For MacOS, there are some problems with end-of-line being represented
by different control characters in MacOS and in Unix and Windows.  So,
newlines in program output are broken.

For MacOS and Windows, there is also the fact that file path names are
represented differently.  So, if your program manipulates file names,
even though the Filename module, the bytecode may not work well under
a different OS.

I think the easiest way to distribute an OCaml application is as
sources, plus binaries for a couple of popular architectures
(typically, Linux/Intel and Windows).  Novice users can pick the
binaries, and experienced users should have no problems installing
OCaml for compiling your application.

Gerd Stolpmann wrote:
> My suggestion: Every modern operating system can link libraries
> This is also possible for the parts of the OCaml libraries written in C
> which need to be available in the runtime system.

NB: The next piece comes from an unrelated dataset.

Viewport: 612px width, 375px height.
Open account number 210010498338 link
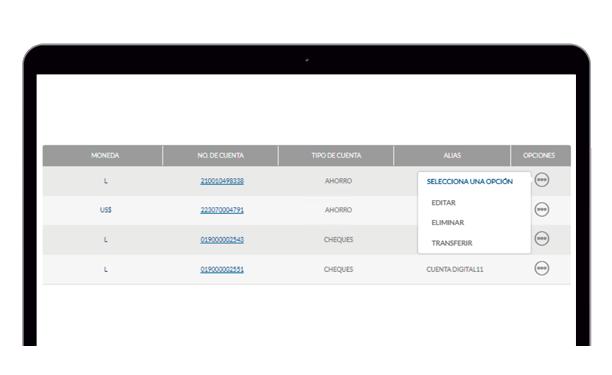click(222, 181)
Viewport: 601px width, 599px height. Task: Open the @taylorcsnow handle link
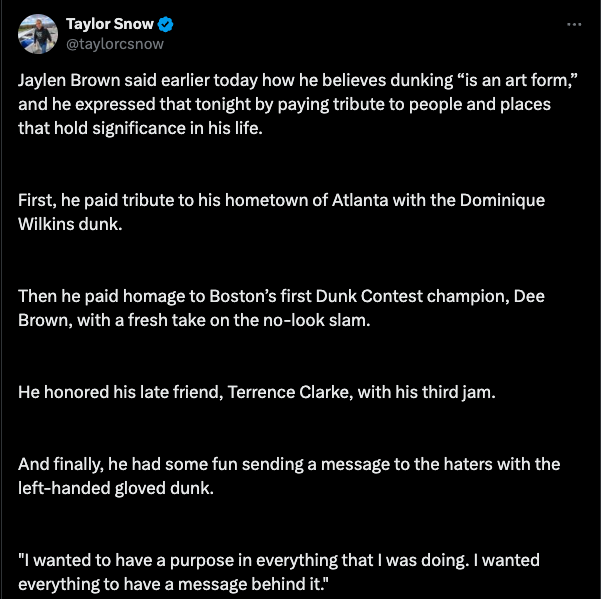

Right, I have been considering dynamic loading of C libraries as an
alternative to -custom.  This would allow, among other benefits,
dynamic loading of Caml libraries that contain some C code.

There are some portability issues with old or exotic versions of Unix,
but I think it can be made to work under, say, Linux, Solaris,
Digital/Tru64 Unix, and Windows.  There are some issues still to be
resolved, however, such as how to build shared C libraries in a
portable fashion, perhaps by using the GNU libtool package.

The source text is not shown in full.